# New male



## CrocKeeper (Dec 26, 2003)

Good looking fellow eh?


----------



## lemmywinks (Jan 25, 2004)

that thing looks awesome







.... what is it?


----------



## piranha45 (Apr 8, 2003)

whoa!


----------



## Kory (Jun 5, 2003)

Nice. but what is it?


----------



## lemmywinks (Jan 25, 2004)

looks like some sort of exotic pheasant almost...


----------



## Death in #'s (Apr 29, 2003)

thats got some nice coloration on it

info please


----------



## Burf (Nov 3, 2003)

Lady Amherst's Pheasant (_Chrysolophus amherstiae_)


----------



## lemmywinks (Jan 25, 2004)

haha! i was right, sorta...


----------



## Peacock (Feb 23, 2004)

Chrysolophus amherstiae!!

beautiful specimen!


----------



## Lonald (Jan 10, 2004)

wow


----------



## etb (Nov 6, 2003)

Nice Amherst c*ck bird you wouldnt have any Fire backs would you.


----------



## Atlanta Braves Baby! (Mar 12, 2003)

Wow those are some nice colors on the bird.


----------



## acestro (Jul 7, 2003)

Excellent archosaur! What color!


----------



## etb (Nov 6, 2003)

Yah he seems to have all the right colors where they should be . No yellow in the legs and the crest on top of his head seems to be all red from what I can see.
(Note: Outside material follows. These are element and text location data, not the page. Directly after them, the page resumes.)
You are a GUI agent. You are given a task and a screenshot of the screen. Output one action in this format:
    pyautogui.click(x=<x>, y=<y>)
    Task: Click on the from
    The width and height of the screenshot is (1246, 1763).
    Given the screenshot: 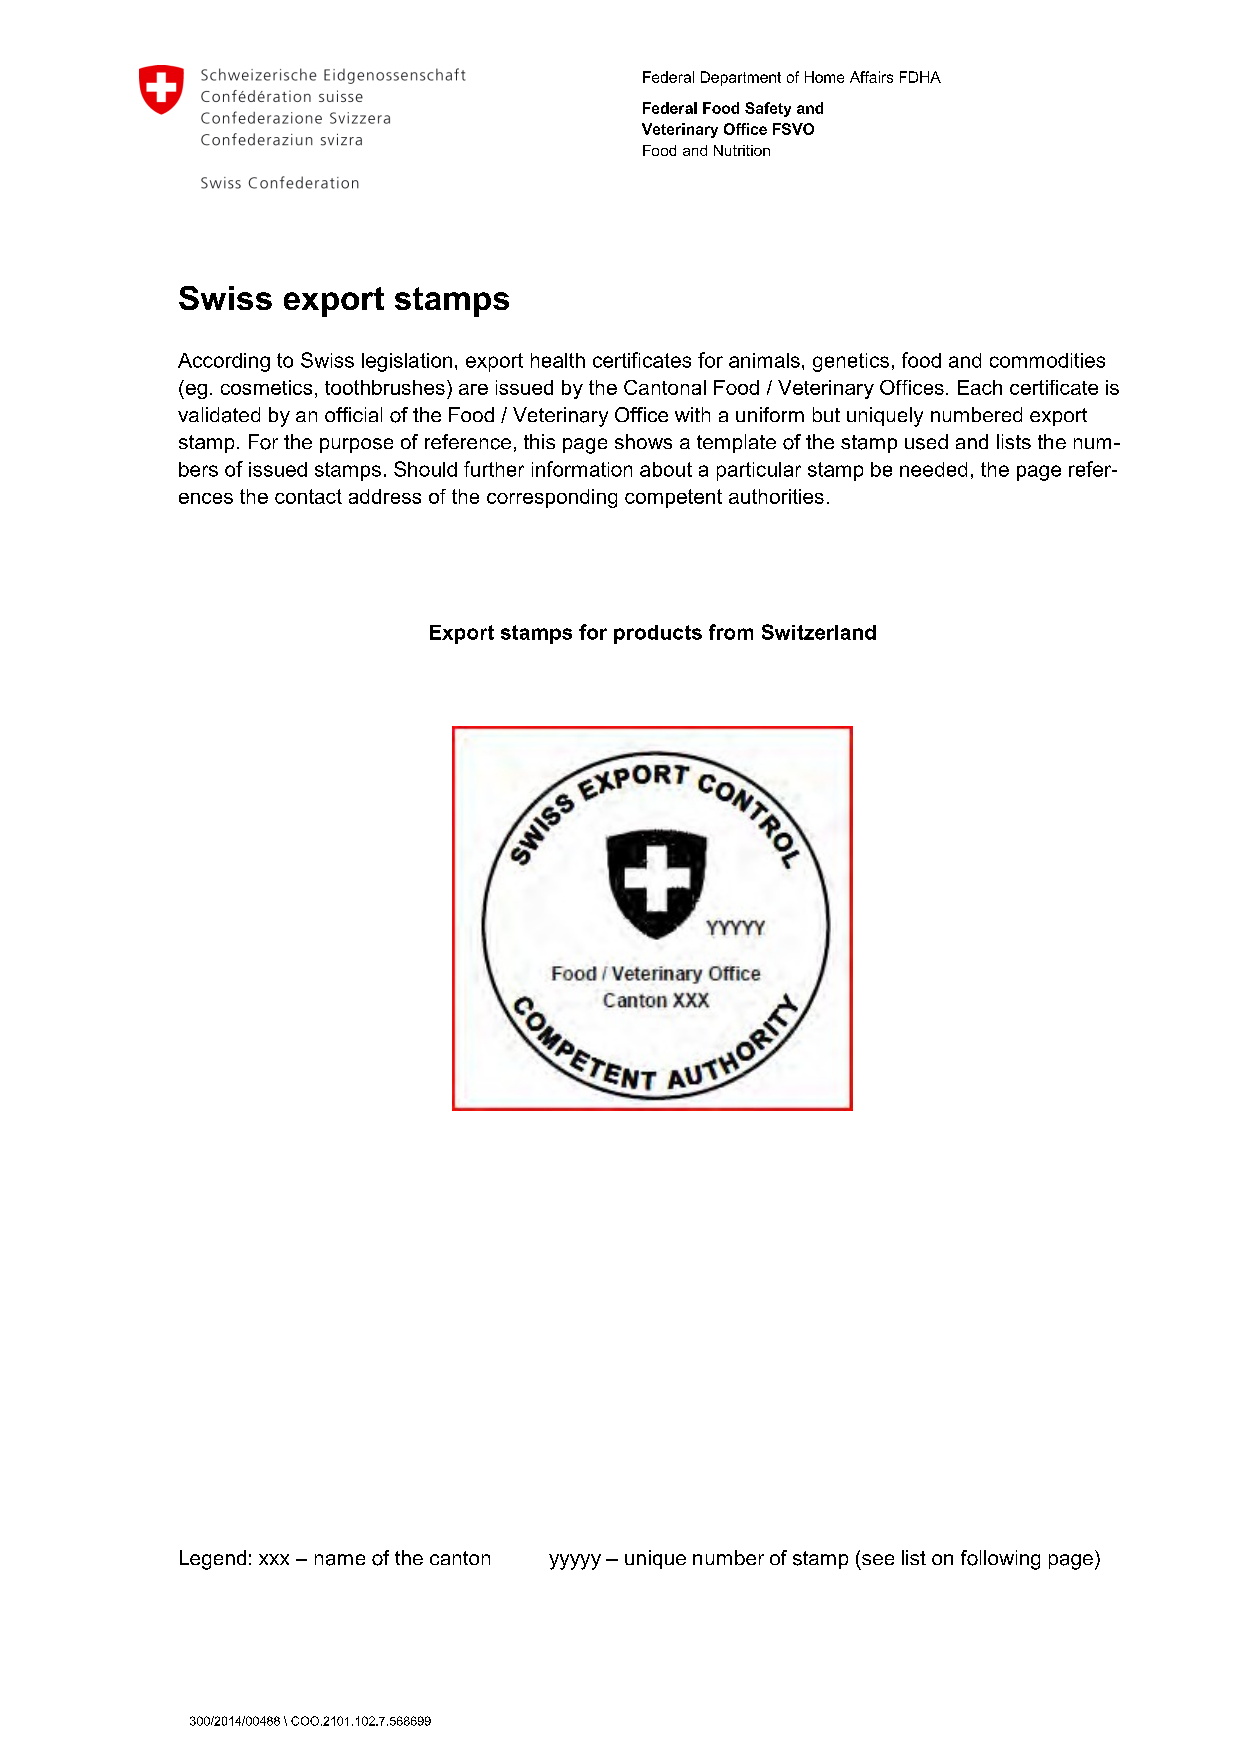 What is the action you would take?
    pyautogui.click(x=731, y=632)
There dosnt seem to be any Golden blood in him very nice.


----------



## CrocKeeper (Dec 26, 2003)

ETB....

You obviously are a bird person with class...I would never own, condone the owning of or allow an impure amhearst into my collection








This bird originates out of San Diego stock...


----------



## etb (Nov 6, 2003)

Very good I remember when they brought that blood in they also got some new White Eared blood at the same time. Me and some of my freinds made the trip down there to check them out .


----------



## One Bad Malafaala (Aug 6, 2003)

WHOAH HOMIE, that sh*t is so perfect it looks CGI. I don't like birds much but that is off the charts


----------